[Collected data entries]
——

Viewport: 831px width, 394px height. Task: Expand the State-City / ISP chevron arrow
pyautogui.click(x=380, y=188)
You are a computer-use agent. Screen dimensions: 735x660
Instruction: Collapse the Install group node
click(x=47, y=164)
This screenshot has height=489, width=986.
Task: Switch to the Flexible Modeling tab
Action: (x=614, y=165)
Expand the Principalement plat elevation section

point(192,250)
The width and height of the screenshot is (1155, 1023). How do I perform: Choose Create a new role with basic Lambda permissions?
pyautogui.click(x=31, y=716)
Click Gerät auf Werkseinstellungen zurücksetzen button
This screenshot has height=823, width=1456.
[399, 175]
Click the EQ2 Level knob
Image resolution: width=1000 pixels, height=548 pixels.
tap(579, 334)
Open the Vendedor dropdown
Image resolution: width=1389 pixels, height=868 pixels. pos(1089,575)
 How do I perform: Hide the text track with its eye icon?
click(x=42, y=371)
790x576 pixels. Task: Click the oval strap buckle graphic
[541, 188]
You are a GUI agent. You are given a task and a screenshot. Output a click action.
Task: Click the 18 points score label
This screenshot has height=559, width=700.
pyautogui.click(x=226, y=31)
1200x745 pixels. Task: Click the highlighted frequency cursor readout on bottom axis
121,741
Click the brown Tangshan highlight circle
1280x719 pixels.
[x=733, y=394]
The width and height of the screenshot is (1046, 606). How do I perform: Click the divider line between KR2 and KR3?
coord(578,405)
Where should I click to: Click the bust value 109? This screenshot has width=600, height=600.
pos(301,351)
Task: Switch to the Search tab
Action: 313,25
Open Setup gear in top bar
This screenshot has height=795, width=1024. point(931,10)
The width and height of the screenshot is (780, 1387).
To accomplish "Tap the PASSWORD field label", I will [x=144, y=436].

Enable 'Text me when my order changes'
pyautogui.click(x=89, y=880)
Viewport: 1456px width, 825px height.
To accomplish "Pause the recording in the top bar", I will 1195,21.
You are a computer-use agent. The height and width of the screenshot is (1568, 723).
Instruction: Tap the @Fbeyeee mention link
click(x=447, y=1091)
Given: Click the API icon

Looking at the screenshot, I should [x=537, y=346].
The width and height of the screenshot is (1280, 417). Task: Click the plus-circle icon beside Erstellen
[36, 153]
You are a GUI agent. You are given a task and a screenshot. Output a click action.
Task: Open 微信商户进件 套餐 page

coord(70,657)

——

Search the data above for the string "accomplish" and return every line that has it.

* [TASK RESULT]
To accomplish "Tap the PASSWORD field label", I will [x=144, y=436].
To accomplish "Pause the recording in the top bar", I will 1195,21.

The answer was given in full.